◆ SOURCE PASSAGE:
--

At the introduction stage of a product lifecycle product quality levels and branding are established as are intellectual property aspects like trademarks and patents. The nature of pricing at this instance may be either low to enable market penetration or high to facilitate the recouping of development costs. Promotion exercises largely target early adopters and it is all about creating awareness. Distribution remains selective until customers have been observed to accept the product to feasible levels.
The growth stage of a product lifecycle sees firms endeavor to expand market share and consolidate brand preference. The quality of the product is still maintained and extra features may be added to increase customer preference. The same pricing structure is retained as the firm enjoys the benefits that come with increasing demand and limited competition. The promotional activities that the firm sets out to do are generally aimed at increasing the market share by targeting wider audiences. Distribution channels start being developed thanks to increased product acceptance and demand by customers.
During the maturity stage of the product lifecycle the increasing market share of the previous stage becomes restrained. It is very likely that competitors will have introduced new similar products. The firm will at this stage try to retain its market share while seeking to make maximum profits. The product may be improved in a way to make it better than what competitors are offering. Promotional aspects will largely seek to create awareness with respect to product differentiation and the pricing may be set lower in response to the competition. Distribution activities will see added vigor and the introduction of incentives in a bid to win over customers attracted by the competitors.

--

◆ DATA LISTING:
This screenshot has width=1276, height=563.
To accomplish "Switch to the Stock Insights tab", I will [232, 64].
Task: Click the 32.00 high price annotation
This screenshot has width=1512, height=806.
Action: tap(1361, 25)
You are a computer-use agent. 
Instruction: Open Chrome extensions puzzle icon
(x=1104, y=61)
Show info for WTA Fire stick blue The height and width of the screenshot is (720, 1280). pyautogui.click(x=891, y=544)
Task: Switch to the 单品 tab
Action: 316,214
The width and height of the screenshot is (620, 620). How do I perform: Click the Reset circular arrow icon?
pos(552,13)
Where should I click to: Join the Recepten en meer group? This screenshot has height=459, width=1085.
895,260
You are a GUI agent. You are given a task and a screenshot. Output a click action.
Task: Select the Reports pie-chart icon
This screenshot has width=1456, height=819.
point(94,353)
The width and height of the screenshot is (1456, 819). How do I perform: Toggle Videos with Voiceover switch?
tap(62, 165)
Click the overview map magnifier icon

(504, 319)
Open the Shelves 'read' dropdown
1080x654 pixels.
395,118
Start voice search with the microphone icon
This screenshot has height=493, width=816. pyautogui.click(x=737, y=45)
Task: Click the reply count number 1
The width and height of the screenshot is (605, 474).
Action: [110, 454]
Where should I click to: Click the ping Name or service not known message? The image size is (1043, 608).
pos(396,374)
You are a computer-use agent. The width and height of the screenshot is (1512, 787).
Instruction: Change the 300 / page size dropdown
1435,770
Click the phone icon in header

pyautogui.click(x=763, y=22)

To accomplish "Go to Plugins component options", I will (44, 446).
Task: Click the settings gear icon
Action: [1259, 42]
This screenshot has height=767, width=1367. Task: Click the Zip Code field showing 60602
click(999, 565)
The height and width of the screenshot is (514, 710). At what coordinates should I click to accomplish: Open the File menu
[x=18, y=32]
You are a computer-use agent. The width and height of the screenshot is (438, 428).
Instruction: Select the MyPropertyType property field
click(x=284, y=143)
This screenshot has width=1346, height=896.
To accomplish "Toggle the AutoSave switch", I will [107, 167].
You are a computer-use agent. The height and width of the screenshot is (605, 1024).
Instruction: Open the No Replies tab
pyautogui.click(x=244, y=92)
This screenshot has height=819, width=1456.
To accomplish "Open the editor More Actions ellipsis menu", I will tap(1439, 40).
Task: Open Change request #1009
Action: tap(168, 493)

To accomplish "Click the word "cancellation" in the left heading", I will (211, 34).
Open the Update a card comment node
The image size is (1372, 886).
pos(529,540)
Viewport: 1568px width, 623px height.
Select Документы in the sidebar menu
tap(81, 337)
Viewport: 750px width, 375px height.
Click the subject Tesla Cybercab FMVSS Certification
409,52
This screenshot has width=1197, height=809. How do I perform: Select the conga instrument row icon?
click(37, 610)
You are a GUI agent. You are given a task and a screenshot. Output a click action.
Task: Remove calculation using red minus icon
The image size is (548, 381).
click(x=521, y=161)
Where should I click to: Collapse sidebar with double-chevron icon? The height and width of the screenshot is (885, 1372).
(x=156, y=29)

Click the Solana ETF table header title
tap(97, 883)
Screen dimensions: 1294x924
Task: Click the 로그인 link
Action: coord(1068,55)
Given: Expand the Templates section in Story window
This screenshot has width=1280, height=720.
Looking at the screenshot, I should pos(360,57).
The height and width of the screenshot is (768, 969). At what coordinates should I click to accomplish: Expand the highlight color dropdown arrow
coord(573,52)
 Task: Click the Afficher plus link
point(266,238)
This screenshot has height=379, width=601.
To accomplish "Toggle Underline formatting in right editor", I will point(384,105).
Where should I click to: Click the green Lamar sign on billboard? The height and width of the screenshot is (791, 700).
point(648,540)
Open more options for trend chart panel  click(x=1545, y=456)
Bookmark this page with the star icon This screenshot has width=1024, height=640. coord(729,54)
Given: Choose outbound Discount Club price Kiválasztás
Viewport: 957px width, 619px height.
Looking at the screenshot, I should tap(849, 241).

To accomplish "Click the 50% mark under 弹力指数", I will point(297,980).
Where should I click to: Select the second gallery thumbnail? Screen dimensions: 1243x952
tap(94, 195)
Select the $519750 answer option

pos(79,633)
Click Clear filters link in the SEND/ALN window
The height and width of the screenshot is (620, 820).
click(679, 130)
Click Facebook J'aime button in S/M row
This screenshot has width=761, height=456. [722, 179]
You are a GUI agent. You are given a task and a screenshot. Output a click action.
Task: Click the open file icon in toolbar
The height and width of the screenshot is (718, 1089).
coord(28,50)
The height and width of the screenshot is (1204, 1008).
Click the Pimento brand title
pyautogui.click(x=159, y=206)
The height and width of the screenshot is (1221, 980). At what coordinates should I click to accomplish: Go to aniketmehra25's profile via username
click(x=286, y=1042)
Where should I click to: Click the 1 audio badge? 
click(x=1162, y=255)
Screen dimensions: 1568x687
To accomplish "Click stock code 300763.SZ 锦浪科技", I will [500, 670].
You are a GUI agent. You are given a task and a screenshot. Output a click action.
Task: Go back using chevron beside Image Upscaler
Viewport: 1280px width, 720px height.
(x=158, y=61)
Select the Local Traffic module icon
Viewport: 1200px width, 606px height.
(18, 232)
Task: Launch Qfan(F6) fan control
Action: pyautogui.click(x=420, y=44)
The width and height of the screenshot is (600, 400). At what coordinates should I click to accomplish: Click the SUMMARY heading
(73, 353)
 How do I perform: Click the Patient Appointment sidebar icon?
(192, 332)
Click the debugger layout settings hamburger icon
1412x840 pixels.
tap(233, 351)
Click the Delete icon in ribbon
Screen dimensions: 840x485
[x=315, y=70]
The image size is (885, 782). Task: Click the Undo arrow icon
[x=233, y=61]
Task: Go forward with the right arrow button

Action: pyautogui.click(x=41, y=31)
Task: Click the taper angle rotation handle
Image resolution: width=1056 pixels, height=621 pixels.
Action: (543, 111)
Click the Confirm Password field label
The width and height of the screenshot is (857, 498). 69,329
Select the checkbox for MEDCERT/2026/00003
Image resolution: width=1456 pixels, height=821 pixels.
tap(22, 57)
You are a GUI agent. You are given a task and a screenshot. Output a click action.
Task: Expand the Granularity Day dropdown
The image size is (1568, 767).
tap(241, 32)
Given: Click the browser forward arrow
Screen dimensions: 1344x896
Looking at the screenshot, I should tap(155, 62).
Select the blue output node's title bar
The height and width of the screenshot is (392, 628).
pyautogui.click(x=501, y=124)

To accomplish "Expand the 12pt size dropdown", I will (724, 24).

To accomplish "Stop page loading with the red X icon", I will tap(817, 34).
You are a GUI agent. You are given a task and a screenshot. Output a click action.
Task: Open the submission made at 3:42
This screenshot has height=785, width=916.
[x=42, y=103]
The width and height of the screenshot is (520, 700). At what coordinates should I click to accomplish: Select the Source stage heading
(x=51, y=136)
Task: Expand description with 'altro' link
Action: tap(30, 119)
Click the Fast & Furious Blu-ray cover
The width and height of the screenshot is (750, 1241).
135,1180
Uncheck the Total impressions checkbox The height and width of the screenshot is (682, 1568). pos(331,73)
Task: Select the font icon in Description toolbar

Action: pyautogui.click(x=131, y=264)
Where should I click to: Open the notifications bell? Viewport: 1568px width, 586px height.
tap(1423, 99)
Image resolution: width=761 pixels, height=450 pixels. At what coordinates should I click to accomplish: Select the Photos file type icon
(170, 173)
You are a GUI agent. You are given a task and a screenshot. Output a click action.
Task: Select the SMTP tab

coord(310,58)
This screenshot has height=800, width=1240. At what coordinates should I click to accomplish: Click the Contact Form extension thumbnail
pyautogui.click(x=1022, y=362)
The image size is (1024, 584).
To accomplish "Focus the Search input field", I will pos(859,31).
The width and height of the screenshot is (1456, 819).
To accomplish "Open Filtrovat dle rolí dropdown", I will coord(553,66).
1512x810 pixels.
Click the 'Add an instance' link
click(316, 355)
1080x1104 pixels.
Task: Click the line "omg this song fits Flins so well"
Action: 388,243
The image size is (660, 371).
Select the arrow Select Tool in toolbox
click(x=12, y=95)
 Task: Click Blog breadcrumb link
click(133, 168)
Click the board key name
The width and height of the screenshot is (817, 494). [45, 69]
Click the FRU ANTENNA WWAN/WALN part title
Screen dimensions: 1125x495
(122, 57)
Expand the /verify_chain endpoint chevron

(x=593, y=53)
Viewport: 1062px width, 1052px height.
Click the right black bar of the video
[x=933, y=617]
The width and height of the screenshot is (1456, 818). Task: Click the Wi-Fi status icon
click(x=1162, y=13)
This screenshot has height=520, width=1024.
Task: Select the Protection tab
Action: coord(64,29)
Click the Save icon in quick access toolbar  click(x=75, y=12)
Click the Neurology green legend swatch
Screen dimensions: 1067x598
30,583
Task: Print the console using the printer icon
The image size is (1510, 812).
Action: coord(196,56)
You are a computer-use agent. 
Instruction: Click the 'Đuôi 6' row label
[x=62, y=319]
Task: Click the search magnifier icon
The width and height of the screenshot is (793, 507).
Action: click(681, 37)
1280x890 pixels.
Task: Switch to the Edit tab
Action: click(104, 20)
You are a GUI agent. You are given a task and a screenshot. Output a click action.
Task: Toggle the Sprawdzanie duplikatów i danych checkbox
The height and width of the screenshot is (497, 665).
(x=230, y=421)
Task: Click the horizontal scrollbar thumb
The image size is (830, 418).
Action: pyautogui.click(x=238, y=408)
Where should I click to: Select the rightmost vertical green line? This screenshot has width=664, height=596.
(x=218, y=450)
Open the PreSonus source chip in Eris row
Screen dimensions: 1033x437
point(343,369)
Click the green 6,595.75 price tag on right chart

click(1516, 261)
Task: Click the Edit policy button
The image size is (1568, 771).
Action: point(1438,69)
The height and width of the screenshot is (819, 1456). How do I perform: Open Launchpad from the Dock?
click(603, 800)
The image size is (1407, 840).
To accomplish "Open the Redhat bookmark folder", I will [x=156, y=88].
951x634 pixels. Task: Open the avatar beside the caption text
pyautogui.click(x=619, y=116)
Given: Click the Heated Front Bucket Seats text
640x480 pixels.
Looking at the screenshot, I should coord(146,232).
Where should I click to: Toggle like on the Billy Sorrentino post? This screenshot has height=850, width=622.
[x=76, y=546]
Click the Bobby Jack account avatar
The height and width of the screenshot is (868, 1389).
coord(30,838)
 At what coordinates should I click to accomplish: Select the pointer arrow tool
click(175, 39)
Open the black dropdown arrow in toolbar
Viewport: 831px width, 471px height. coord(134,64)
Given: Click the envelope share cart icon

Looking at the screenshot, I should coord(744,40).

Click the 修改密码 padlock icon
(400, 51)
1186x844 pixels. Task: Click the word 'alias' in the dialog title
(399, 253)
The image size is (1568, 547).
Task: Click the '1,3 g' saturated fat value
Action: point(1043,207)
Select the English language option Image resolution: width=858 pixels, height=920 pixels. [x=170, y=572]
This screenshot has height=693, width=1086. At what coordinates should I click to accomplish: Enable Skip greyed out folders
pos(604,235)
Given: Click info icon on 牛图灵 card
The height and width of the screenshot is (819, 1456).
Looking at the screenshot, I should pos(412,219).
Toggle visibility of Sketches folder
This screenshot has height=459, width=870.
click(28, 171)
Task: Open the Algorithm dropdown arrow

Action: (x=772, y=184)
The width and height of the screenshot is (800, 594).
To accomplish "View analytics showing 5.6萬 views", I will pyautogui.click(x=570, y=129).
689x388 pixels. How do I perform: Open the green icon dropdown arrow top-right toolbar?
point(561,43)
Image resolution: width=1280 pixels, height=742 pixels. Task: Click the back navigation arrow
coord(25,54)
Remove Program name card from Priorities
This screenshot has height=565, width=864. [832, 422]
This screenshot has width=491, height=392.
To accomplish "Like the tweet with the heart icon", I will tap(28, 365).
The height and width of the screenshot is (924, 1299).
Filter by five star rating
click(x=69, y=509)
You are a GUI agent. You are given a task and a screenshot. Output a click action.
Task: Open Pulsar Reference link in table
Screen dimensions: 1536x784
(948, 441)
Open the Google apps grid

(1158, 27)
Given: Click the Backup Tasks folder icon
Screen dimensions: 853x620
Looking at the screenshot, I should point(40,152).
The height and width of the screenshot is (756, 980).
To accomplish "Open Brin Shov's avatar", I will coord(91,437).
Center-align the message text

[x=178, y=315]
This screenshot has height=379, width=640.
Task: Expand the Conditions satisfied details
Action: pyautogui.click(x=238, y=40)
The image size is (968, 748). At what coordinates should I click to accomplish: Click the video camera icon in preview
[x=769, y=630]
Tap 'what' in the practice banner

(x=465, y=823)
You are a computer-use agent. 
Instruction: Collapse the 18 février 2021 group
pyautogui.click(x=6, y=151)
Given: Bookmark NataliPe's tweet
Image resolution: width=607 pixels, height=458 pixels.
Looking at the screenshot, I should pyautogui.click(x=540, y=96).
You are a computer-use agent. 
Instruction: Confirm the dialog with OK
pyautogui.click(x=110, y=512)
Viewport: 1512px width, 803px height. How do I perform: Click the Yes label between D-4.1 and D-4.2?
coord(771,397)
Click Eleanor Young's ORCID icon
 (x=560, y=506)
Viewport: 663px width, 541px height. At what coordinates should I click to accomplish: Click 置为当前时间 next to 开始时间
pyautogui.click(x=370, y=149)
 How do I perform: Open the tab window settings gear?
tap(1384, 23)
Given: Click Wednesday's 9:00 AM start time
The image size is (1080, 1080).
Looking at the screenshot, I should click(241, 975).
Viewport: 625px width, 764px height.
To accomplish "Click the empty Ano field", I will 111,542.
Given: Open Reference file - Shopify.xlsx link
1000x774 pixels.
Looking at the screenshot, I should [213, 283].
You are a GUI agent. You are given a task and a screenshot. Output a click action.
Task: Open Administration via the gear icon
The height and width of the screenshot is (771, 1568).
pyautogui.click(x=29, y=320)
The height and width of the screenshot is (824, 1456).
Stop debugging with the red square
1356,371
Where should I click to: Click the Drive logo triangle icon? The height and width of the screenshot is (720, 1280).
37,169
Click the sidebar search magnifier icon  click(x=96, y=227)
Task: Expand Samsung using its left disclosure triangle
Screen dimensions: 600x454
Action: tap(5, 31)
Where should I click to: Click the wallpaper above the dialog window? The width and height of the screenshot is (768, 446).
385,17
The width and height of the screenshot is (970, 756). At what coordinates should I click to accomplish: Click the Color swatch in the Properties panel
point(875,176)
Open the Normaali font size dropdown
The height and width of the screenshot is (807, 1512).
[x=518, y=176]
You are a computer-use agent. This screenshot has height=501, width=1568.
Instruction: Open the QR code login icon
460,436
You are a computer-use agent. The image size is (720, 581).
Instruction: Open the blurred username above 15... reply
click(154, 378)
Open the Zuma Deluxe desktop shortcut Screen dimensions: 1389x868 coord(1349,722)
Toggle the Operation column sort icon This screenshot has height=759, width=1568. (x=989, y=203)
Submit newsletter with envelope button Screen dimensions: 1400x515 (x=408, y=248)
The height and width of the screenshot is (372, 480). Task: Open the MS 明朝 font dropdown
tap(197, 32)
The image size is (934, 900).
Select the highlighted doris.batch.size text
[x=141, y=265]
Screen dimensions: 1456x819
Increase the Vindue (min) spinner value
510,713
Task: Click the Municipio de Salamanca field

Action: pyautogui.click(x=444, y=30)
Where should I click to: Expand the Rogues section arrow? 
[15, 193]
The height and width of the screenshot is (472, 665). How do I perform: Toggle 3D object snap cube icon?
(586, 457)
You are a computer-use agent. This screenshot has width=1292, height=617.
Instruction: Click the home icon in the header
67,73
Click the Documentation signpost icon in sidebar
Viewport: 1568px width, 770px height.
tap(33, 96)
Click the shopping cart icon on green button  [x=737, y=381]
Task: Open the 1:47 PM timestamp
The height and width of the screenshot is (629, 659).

--

◆ YOUR TASKS:
1. Which stages of a product lifecycle does the product lifecycle passage describe? Name them in the order they appear.
2. Answer these questions from the product lifecycle passage:
(a) At the introduction stage, whom do promotion exercises largely target?
(b) At the growth stage, what may be added to the product to increase customer preference?
(c) At the maturity stage, how may pricing be set in response to the competition?
3. Resume the product lifecycle passage from the point where it stops, starting after its last sentence.
The data has nothing to do with the product lifecycle passage.

◆ EXPECTED OUTPUTS:
1. Introduction, growth, maturity

2.
(a) Early adopters
(b) Extra features
(c) Lower

3.
In decline the firm may decide to stick with the product and make improvements to it or a new use for it in the market. The firm may also harvest the product by making price reductions and availing it to loyal customers. Alternatively the firm may opt to discontinue the product.
In product marketing the firm must understand what range of products it will offer and who the target customers will be. Informed product marketing also seeks to know how these products will reach the desired customers i.e. through distribution channels and also why these customers will prefer these products as opposed to what competitors offer.